(Items listed in a dataset)
┌────────

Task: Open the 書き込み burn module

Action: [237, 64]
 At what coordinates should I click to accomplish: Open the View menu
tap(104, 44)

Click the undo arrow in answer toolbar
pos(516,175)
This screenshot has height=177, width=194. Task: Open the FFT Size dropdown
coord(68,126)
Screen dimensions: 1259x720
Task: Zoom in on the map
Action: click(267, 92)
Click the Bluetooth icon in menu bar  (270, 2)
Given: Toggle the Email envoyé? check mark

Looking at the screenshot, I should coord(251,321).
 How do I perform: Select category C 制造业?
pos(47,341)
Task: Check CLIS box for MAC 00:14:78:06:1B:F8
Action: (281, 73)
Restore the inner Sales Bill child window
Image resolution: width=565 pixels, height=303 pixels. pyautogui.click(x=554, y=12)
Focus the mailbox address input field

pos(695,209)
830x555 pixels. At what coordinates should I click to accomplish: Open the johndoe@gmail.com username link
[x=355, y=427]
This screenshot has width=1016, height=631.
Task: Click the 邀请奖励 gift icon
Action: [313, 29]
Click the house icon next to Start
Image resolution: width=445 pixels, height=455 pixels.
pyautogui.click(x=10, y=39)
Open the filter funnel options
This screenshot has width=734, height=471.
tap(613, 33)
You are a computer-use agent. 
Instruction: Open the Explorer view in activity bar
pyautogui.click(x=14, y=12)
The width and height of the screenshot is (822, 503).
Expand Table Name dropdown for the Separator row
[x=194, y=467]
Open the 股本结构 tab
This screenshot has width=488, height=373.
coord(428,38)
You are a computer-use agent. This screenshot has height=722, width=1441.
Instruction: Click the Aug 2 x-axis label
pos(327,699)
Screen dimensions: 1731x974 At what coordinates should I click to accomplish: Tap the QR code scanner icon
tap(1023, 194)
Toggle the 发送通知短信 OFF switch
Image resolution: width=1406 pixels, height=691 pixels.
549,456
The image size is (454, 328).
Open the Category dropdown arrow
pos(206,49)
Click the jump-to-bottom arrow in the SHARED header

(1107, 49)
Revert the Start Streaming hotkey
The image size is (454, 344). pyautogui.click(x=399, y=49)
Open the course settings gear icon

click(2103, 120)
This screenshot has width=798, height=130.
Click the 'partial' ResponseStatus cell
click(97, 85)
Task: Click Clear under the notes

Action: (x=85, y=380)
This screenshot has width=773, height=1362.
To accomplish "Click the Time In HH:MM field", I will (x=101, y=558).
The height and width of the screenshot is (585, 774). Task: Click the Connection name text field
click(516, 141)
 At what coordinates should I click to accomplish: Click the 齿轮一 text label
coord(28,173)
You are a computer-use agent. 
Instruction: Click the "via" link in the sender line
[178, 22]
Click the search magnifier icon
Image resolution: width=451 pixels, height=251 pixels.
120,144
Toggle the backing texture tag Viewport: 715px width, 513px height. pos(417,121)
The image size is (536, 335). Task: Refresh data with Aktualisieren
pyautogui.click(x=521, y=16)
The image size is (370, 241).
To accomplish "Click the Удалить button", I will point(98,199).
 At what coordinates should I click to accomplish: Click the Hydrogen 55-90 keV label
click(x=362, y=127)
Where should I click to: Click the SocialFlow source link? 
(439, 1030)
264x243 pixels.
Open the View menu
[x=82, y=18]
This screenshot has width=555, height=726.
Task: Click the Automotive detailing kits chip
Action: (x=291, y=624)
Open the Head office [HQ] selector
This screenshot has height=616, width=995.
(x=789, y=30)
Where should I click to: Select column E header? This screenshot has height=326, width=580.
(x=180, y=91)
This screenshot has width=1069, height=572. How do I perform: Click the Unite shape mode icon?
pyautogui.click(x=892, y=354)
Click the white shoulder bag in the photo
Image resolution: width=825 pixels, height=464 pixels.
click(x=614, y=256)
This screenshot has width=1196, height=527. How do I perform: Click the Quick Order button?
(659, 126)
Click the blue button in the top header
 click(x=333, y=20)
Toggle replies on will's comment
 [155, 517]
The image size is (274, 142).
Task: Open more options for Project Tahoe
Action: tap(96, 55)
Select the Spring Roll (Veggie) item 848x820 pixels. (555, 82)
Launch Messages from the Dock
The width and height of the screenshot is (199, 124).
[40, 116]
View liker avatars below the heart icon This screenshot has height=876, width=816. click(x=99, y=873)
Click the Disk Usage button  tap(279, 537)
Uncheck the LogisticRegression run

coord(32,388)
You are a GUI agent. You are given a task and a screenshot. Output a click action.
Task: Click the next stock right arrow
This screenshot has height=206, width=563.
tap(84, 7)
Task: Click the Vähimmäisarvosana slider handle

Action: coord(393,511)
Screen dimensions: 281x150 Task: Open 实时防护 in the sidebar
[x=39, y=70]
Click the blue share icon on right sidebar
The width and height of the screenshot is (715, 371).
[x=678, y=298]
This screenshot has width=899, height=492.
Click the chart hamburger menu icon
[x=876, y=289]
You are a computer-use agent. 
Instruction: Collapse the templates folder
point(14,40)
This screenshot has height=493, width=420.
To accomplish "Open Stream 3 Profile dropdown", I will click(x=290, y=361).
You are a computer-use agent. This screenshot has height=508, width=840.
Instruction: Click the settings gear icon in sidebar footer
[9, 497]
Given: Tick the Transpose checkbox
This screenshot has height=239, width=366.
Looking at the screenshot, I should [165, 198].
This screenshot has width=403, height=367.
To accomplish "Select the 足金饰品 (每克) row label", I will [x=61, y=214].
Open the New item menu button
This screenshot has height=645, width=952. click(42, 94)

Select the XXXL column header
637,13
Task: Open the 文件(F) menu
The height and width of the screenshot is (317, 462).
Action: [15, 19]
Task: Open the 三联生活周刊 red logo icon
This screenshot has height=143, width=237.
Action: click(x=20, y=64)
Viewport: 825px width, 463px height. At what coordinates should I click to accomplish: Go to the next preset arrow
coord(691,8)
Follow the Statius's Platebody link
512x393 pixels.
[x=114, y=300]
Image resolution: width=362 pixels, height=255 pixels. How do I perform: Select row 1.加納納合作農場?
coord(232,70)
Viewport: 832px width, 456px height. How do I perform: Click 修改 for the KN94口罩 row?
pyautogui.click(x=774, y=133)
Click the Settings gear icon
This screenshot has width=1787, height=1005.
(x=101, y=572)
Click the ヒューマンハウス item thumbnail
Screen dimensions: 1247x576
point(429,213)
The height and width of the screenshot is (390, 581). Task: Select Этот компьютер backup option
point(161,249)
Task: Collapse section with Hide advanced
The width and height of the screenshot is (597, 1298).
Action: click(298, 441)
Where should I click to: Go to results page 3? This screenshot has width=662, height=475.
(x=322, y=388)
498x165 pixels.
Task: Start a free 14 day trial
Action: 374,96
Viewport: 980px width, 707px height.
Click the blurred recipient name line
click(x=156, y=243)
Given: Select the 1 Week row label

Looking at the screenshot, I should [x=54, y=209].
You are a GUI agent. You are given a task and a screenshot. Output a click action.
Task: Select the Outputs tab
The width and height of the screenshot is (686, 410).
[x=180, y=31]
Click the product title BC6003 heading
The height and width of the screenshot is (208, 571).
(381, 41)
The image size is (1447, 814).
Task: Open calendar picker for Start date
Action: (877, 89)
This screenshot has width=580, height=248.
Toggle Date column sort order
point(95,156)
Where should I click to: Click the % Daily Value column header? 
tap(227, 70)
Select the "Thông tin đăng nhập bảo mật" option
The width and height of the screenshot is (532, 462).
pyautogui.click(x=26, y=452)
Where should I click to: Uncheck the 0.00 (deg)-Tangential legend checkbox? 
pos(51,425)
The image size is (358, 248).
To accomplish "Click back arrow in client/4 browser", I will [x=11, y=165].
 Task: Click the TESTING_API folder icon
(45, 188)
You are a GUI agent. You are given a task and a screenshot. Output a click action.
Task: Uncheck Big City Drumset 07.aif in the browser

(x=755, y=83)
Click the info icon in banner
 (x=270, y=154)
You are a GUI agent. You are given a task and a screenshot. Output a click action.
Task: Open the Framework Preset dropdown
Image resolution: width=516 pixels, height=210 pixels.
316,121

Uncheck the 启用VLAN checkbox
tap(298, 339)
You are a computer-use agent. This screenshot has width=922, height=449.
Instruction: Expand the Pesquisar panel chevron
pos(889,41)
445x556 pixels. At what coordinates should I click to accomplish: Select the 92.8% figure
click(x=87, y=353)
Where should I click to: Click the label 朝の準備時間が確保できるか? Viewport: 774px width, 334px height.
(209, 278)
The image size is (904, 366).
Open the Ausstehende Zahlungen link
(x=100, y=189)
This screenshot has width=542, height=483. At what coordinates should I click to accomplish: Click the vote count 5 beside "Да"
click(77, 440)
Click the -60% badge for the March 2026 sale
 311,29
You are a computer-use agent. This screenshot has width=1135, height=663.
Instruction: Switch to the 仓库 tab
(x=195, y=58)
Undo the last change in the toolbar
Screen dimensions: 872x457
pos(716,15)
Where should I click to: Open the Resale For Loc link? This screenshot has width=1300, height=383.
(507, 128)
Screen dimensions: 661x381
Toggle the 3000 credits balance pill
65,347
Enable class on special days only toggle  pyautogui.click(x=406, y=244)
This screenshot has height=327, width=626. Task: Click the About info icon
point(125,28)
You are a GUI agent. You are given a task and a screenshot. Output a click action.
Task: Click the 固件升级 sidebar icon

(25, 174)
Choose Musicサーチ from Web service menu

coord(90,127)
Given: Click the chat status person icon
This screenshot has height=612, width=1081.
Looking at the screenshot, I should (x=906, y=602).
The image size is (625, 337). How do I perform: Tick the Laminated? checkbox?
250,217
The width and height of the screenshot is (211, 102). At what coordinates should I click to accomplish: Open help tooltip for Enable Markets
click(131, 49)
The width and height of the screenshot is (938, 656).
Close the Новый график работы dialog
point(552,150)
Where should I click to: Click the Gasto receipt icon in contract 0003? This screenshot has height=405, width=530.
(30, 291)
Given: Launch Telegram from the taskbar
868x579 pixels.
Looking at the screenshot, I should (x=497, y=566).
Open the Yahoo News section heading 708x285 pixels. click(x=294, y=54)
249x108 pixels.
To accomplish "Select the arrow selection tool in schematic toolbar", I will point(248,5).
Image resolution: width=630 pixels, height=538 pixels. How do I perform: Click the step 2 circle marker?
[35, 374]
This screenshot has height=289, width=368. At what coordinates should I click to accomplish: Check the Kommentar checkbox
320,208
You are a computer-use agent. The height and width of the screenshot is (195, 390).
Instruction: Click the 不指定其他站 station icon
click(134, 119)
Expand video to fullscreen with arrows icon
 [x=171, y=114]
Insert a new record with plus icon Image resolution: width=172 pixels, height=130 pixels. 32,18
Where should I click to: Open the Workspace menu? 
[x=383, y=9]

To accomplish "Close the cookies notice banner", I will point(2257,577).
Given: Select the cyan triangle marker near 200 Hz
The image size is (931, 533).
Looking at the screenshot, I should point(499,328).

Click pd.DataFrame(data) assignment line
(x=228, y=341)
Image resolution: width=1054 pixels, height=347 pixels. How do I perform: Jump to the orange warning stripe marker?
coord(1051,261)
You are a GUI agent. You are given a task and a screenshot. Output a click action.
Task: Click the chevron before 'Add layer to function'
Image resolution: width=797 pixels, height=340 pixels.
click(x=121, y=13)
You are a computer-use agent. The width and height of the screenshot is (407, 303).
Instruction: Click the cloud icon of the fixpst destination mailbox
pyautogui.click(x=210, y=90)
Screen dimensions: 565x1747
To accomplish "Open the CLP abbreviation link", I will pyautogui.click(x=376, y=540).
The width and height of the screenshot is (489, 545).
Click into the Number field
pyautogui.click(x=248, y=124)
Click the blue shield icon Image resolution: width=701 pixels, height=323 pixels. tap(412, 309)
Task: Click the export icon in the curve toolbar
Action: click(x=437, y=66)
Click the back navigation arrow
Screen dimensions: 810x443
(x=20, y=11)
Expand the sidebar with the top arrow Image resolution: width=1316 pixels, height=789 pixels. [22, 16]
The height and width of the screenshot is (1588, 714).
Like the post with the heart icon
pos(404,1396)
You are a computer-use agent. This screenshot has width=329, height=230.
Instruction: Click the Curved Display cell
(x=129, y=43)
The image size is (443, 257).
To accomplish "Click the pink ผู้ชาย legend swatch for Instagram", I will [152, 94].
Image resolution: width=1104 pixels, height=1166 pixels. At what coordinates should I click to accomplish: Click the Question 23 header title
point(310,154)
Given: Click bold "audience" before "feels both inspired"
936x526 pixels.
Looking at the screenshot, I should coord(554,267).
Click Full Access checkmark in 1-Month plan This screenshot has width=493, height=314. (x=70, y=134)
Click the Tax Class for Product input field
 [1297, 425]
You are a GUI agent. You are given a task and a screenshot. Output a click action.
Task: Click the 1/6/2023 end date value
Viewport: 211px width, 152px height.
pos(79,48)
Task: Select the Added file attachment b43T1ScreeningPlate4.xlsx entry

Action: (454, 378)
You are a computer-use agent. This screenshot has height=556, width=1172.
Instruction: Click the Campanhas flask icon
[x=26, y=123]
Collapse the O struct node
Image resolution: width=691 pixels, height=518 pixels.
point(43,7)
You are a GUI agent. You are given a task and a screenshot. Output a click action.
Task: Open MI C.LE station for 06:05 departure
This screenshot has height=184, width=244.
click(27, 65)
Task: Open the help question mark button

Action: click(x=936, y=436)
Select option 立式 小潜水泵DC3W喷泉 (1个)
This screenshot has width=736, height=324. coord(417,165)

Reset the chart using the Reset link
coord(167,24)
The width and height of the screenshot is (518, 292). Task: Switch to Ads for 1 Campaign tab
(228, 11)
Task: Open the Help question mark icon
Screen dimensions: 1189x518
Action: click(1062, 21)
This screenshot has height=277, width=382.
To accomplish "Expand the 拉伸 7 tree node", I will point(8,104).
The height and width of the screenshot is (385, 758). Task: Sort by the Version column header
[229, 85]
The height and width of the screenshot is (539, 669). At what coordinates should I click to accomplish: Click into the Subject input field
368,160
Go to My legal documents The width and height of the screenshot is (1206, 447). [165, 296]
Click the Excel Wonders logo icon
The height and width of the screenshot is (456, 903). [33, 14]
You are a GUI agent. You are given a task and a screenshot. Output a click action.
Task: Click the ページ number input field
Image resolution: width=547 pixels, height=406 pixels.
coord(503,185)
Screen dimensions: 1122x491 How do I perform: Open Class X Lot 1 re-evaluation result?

└────────

## What to work on
Output exactly the lines from the one containing "Click the Excel Wonders logo icon" through the last line of the records, both included. Output nothing else.

## Task result
Click the Excel Wonders logo icon
The height and width of the screenshot is (456, 903). [33, 14]
You are a GUI agent. You are given a task and a screenshot. Output a click action.
Task: Click the ページ number input field
Image resolution: width=547 pixels, height=406 pixels.
coord(503,185)
Screen dimensions: 1122x491 How do I perform: Open Class X Lot 1 re-evaluation result?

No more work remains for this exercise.